◆ **TASK ITEM**: Transcribe the part of the text on laughter that falls between "Laughter, researchers conclude, is" and "of the congregation.", inclusive.

◆ **EXERCISE TEXT**:
In a study of spontaneous conversations between mixed sex pairs of young German adults who were meeting for the first time, the more a woman laughed aloud during these encounters, the greater was her self-reported interest in seeing the man again. A man's laughter did not indicate interest in the woman, but men were interested in seeing again women who laughed a lot in their presence. The laughter of the female, not the male, is the critical positive indicator of a continuing relationship. Also, simultaneous male and female laughter was a predictor of mutual interest.

 

Laughter, researchers conclude, is one way we communicate attraction or lack of attraction in relationships. Laughter is a form of communication that plays a role in social bonding, in solidifying friendships and pulling people into the fold. Most ministers know this. We tell jokes as a way of solidifying a religious community, a way of pulling people into the fold of the congregation.

 

The British web site Laughlab received a lot of jokes about God. After analysing the joke score for each one, they were able to determine the top God jokes. The most popular God joke was this one: A man gets home from work one night and hears a voice. The voice tells him: "quit your job, sell your house, take your money, go to the Casino." The man is disturbed at what he hears and ignores the voice. The next day when he gets home from work, the same thing happens. The voice tells him, "quit your job, sell your house, take your money, go to the Casino." Again the man ignores the voice, though he is very troubled by the event. Every day, day after day, the man hears the same voice when he gets home from work: "quit your job, sell your house, take your money, go to the Casino." Each time the man hears the voice he becomes increasingly upset.

 

Finally, after two weeks, he succumbs to the pressure. He does quit his job, sell his house, take his money and head to the Casino. The moment the man enters the casino, the voice tells him: "go to the roulette table." The man does as he is told. When he gets to the roulette table, the voice tells him: "put all your money on 17." Nervously the man cashes in his money for chips and then puts them all on 17. The dealer wishes the man good luck and spends the roulette wheel. Around and around the ball goes. The man anxiously watches the ball as it slowly loses speed until it finally settles into number . . .21. The voice says: "darn."

Collected data entries
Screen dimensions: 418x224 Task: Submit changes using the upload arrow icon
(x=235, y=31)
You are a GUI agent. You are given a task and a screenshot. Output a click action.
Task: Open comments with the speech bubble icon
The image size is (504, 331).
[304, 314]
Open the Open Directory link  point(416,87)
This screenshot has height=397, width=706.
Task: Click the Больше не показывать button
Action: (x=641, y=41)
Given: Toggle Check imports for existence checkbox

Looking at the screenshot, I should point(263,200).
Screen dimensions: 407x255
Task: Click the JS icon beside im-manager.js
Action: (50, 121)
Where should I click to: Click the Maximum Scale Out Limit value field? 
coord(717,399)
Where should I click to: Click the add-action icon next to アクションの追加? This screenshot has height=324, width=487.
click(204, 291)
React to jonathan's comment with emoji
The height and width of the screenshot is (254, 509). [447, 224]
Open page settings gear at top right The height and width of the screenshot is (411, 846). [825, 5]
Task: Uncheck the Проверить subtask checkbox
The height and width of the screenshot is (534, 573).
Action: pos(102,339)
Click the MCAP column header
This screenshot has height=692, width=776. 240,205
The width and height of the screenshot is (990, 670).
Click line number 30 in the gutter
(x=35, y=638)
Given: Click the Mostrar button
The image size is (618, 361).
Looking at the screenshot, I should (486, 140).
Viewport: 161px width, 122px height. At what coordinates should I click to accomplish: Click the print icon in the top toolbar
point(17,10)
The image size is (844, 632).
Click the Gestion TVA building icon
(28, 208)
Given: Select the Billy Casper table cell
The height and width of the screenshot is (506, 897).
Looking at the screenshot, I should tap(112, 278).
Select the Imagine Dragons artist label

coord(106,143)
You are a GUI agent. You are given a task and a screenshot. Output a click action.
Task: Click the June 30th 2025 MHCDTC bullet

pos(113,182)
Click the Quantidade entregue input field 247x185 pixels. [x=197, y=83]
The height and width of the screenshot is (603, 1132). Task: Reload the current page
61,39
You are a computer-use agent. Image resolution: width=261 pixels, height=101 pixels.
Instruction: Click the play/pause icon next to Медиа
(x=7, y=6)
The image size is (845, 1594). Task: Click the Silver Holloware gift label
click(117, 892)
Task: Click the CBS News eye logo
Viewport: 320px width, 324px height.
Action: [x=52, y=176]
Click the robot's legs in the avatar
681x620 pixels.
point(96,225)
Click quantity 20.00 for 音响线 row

◆ **RESPONSE BOX**:
Laughter, researchers conclude, is one way we communicate attraction or lack of attraction in relationships. Laughter is a form of communication that plays a role in social bonding, in solidifying friendships and pulling people into the fold. Most ministers know this. We tell jokes as a way of solidifying a religious community, a way of pulling people into the fold of the congregation.